Musk, who has a transgender daughter, has previously made comments on LGBTQ issues and faced backlash, particularly in relation to the use of pronouns that do not correspond with a person’s sex assigned at birth. This includes Sunday’s Twitter spat.
The billionaire tweeted “Pronouns suck” in July 2020 to express his opinions on pronoun usage. He went on to write: “I absolutely support trans, but all these pronouns are an esthetic nightmare” later that year to further explain his position.
A few days after publicly taking over the social media giant, Musk shared a link to an unfounded anti-LGBTQ conspiracy theory about the attack on House Speaker Nancy Pelosi’s husband, Paul Pelosi, in a since-deleted tweet. Without any supporting evidence, the conspiracy theory claimed that Pelosi’s attacker was actually a “male nudist hippie prostitute.”
Musk’s divisive tweets from Sunday are just the latest in a never-ending string of headlines the billionaire has created since he took control of Twitter.
He abruptly fired a significant portion of his staff just days after officially taking over the business, shocking everyone in the tech sector.
And in late November, Musk allowed former president Donald Trump to return to the platform, nearly two years after the company had banned him due to his involvement in the Jan. 6 Capitol insurrection. Other accounts that had been suspended in the past have also been restored by the multibillionaire CEO, including those of the anti-trans commentator Meghan Murphy and the fiery conservative Rep.
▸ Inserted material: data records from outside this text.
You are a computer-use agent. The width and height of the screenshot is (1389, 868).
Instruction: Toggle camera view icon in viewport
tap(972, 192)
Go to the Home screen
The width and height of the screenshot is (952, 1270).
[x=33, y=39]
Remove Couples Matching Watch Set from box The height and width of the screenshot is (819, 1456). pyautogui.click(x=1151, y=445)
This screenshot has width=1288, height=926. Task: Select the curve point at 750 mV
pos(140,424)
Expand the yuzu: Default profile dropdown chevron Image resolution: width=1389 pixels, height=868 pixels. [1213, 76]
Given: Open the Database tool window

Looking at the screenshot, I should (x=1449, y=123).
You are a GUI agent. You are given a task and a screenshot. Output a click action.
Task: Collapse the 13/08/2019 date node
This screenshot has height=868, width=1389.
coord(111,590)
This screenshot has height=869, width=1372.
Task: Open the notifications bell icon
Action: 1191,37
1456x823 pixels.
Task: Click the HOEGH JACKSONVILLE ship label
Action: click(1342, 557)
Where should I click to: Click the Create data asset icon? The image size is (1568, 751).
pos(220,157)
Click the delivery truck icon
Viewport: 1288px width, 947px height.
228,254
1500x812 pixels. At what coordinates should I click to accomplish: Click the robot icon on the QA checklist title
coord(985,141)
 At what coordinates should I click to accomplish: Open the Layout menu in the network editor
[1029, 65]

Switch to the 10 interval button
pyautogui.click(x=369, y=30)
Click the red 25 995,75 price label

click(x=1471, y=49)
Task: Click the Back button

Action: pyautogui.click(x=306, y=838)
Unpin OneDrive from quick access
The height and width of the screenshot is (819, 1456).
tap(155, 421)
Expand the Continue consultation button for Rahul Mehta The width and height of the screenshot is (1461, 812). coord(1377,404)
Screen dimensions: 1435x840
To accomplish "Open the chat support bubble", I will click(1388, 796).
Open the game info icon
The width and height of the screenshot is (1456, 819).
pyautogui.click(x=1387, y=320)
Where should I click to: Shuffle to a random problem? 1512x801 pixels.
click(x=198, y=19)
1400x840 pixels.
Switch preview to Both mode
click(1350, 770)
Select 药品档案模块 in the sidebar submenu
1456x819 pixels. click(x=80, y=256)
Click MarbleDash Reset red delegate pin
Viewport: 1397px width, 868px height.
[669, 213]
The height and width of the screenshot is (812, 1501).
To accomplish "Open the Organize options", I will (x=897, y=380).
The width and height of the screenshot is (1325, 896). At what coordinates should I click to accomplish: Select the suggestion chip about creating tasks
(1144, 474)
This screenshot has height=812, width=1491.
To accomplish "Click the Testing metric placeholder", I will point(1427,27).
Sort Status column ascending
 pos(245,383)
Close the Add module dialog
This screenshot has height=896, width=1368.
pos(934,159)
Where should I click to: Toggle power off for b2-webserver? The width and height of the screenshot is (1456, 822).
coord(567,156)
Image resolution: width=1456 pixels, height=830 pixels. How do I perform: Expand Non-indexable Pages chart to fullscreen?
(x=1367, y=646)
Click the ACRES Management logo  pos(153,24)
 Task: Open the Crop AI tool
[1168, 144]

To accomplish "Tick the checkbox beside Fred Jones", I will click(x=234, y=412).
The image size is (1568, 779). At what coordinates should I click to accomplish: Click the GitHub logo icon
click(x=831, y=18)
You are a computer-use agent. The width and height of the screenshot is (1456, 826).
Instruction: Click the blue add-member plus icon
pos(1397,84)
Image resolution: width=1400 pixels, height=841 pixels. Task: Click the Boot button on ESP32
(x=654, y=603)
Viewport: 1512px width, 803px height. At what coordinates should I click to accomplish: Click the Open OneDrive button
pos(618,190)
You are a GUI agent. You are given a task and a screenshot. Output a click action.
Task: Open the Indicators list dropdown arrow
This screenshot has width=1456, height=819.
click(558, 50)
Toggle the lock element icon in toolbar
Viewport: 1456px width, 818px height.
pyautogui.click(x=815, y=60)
Marjorie Taylor Greene, R-Ga.
Additionally, the business recently declared that it “no longer enforces the Covid-19 misleading information policy.”
Despite Musk’s repeated claims that the company has not changed any of its hate speech moderation policies, some of Twitter’s advertisers have reduced their spending on promotional placements on the site due to the uncertainty over what the platform will look like under his leadership.
Following his altercation with Kelly on Sunday night, Musk unexpectedly showed up on stage during comedian Dave Chappelle’s show in San Francisco, where he was greeted with boos and cheers. After a comedy special that many people thought was transphobic was released the previous year, Chappelle received harsh criticism from LGBTQ activists.